VXXX External voltage supply name (VADP, VBT, VSBT)
LOADW External load name (LOADR, LOADI)
V(TPyyy) Voltage at internal test point TPyyy. For example, V(TP12) means the voltage at TP12.
V(Jxx) Voltage at jack terminal Jxx
V(TP(XXX)) Voltage at test point XXX. For example, V(ACDET) means the voltage at the test point
which is marked as ACDET.
V(XXX, YYY) Voltage across point XXX and YYY.
I(JXX(YYY)) Current going out from the YYY terminal of jack XX.
Jxx(BBB) Terminal or pin BBB of jack xx
Jxx ON Internal jumper Jxx terminals are shorted.
Jxx OFF Internal jumper Jxx terminals are open.

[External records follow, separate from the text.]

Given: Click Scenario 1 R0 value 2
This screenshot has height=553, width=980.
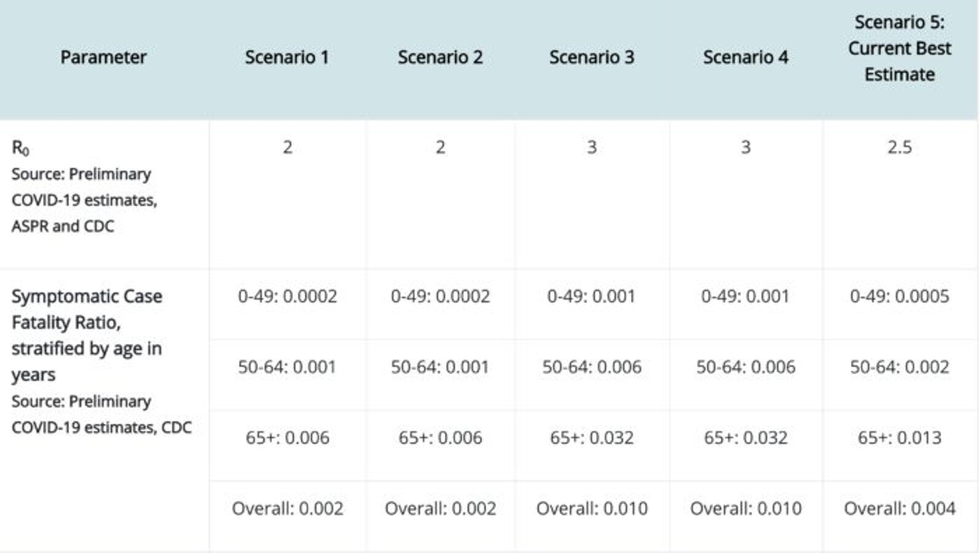Looking at the screenshot, I should pos(287,147).
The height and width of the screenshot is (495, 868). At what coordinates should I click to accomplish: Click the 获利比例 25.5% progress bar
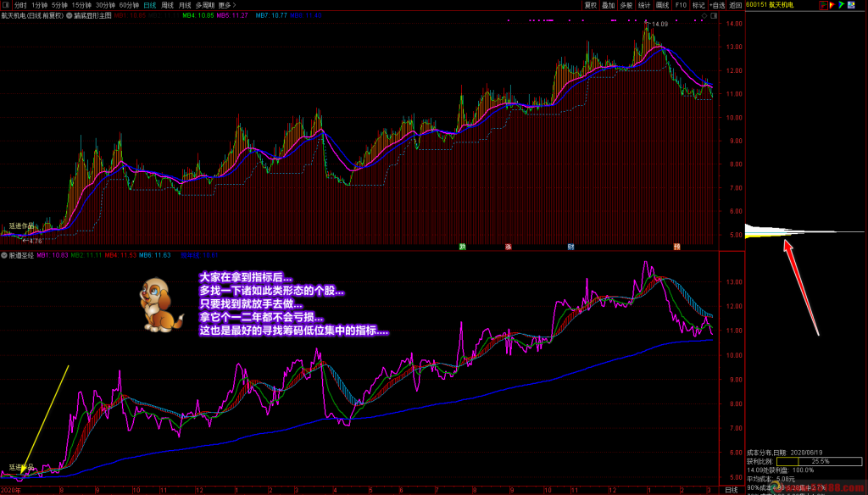(820, 461)
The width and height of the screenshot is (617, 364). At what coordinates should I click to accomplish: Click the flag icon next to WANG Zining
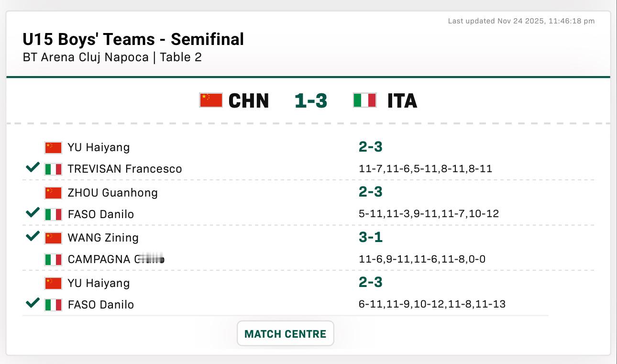coord(53,238)
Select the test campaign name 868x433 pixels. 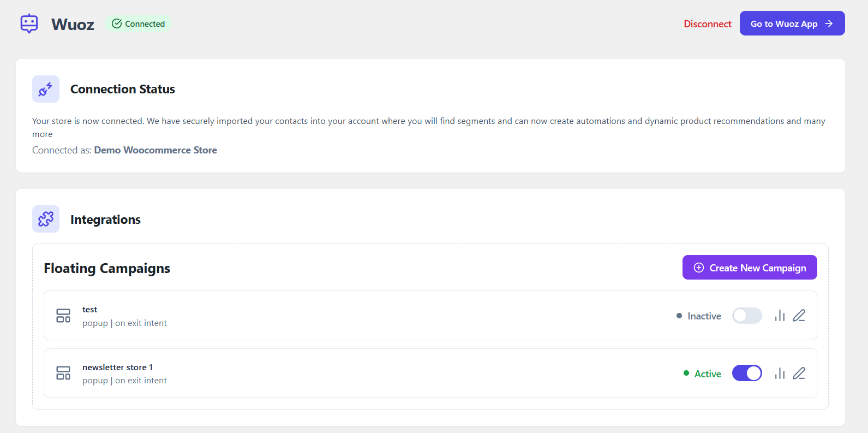click(x=90, y=310)
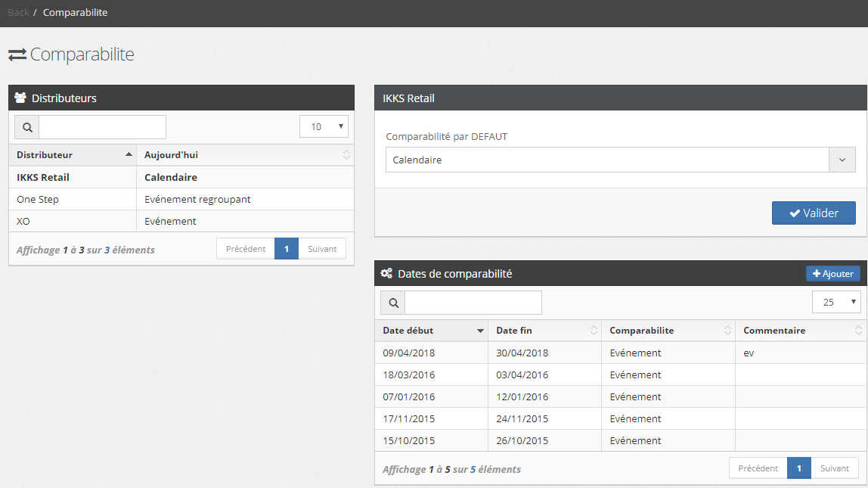Sort by Distributeur column arrow
868x488 pixels.
pos(128,154)
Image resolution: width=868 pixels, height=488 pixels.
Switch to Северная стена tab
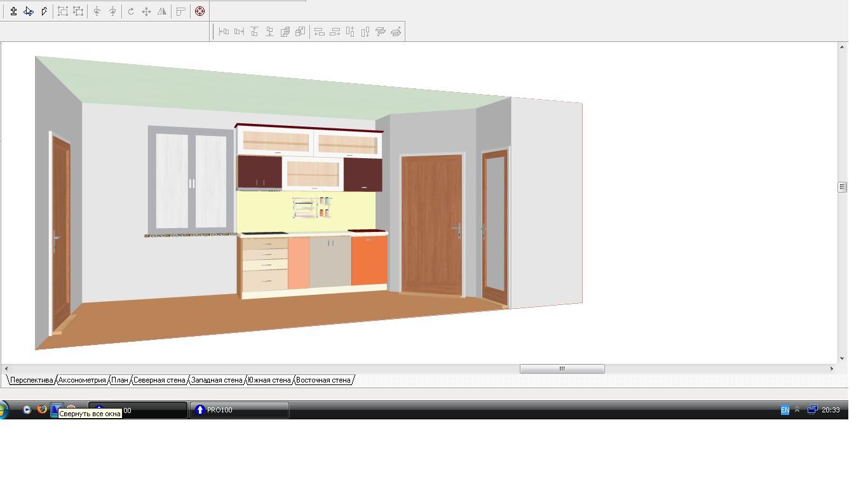coord(159,380)
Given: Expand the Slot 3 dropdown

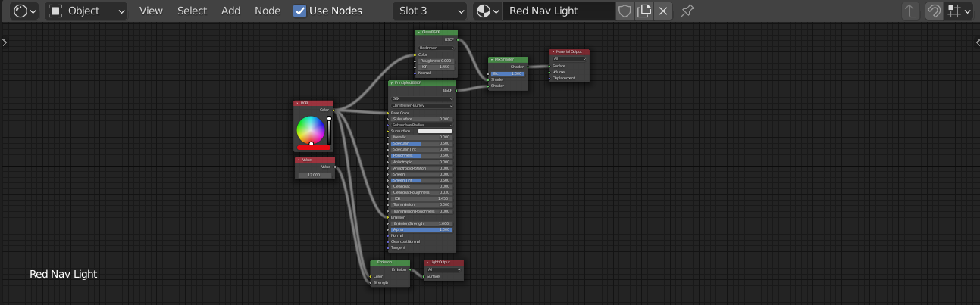Looking at the screenshot, I should coord(430,11).
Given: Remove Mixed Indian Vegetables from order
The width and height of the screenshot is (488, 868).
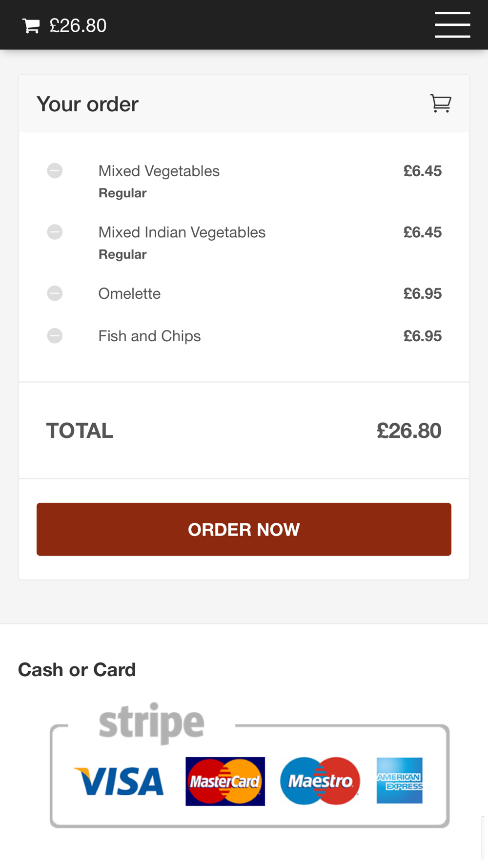Looking at the screenshot, I should (x=55, y=232).
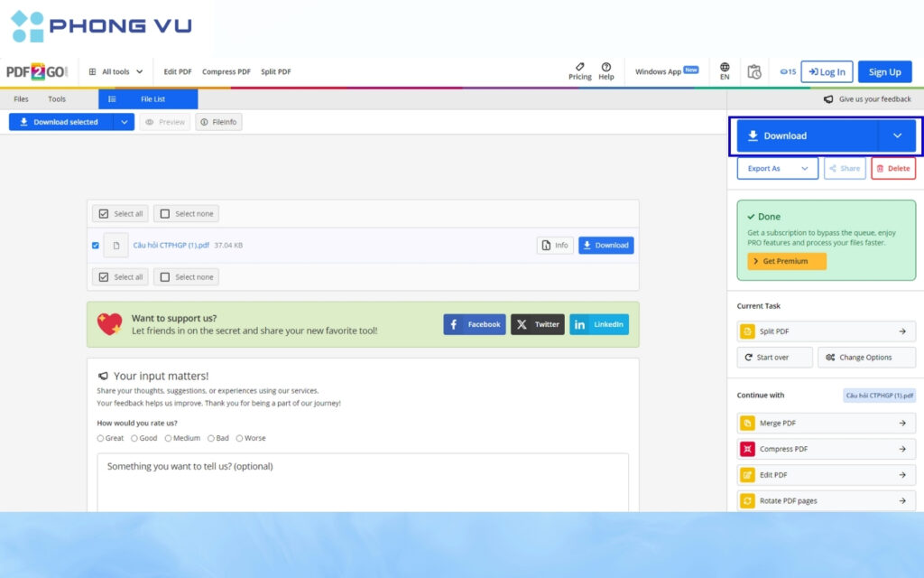Open the Export As dropdown
The height and width of the screenshot is (578, 924).
click(777, 168)
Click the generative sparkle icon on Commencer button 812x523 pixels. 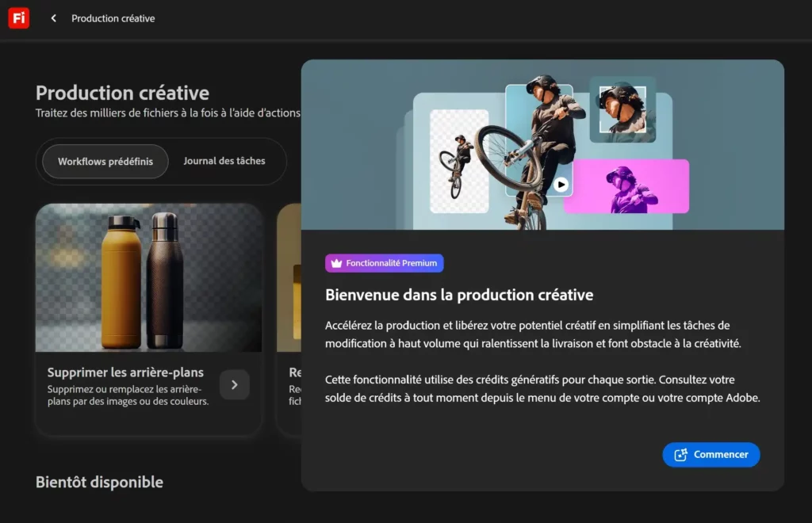[x=681, y=454]
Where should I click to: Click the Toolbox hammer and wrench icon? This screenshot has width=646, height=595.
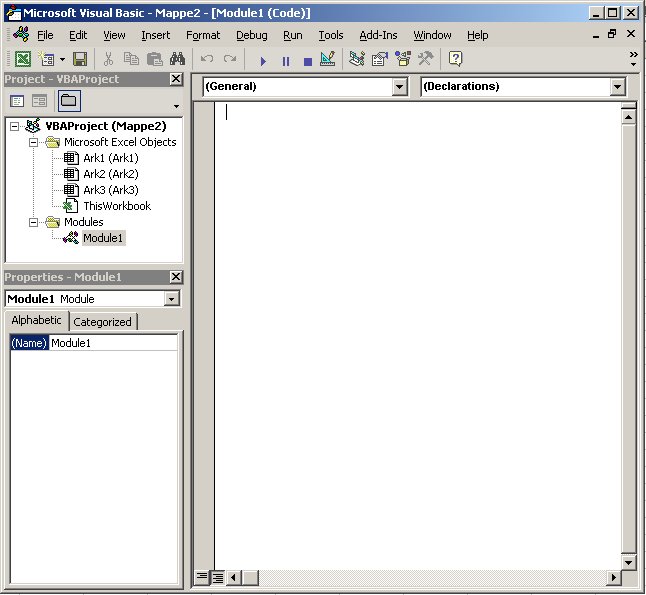pos(426,60)
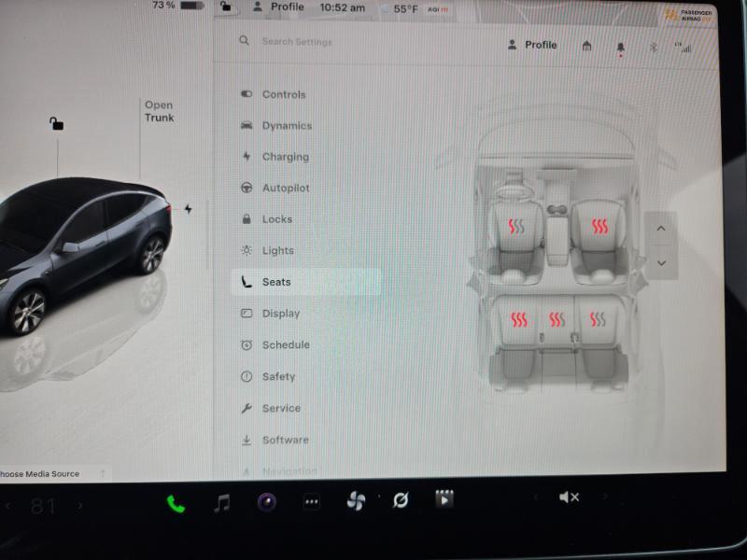The image size is (747, 560).
Task: Open the music app icon
Action: pos(222,503)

Jxx (-YY-) ON Internal jumper Jxx adjacent terminals marked as YY are shorted.
Measure: →A,B Check specified parameters A, B. If measured values are not within specified limits,
the unit under test has failed.
Observe →A,B Observe if A,B occur. If they do not occur, the unit under test has failed.
Assembly drawings have location for jumpers, test points, and individual components.
2.2 Equipment
Power Supplies
Power Supply #1 (PS#1): a power supply capable of supplying 20 V at 5 A is required.
Power Supply #2 (PS#2): a power supply capable of supplying 5 V at 1 A is required.
Power Supply #3 (PS#3): a power supply capable of supplying 20 V at 5 A is required.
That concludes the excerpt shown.